[What is expected] Please copy each line below that contains the word "computer".

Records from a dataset
BEGIN

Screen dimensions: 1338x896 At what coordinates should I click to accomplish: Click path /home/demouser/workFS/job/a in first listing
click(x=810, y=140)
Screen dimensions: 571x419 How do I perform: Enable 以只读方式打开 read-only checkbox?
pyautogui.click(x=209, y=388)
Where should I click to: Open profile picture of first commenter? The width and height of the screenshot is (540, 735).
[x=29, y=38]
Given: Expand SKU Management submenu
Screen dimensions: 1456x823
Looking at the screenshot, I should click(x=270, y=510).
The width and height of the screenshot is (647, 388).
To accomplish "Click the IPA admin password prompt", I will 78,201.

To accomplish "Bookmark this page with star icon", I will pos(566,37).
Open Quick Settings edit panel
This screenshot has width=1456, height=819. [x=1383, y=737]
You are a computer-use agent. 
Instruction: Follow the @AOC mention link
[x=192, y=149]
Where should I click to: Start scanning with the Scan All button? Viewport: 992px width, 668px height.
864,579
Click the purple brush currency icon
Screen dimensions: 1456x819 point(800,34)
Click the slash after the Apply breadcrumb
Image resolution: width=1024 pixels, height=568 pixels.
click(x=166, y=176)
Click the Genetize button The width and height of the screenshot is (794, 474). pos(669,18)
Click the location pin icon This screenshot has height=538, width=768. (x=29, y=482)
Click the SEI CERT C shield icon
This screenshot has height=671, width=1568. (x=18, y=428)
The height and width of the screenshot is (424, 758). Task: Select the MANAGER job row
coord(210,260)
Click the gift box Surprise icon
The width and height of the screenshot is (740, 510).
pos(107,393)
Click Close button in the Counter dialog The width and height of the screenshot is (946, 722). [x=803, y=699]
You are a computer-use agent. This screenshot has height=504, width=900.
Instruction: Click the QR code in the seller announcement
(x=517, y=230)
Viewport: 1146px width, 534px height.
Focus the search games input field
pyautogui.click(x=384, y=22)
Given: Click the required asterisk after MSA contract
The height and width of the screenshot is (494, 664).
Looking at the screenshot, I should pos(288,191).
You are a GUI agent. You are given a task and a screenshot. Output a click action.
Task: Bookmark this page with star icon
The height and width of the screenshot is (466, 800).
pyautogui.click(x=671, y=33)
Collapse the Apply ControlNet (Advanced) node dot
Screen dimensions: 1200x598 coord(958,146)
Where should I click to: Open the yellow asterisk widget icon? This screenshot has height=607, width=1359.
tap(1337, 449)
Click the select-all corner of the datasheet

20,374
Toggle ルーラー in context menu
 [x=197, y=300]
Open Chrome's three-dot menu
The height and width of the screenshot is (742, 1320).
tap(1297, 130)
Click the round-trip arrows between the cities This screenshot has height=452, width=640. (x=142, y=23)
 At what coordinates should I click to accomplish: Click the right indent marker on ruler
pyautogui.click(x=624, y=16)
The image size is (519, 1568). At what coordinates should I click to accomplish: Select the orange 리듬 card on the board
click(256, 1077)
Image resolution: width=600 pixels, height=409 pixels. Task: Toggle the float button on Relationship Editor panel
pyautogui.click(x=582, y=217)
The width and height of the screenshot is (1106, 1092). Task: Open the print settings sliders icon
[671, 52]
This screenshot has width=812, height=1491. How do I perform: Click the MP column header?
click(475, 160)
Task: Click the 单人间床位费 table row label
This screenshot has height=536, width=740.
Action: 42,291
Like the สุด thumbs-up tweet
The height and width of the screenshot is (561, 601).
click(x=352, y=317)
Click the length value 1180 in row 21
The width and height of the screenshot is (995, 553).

END

[Response]
You are a computer-use agent. 
You are a computer-use agent. This screenshot has height=504, width=900.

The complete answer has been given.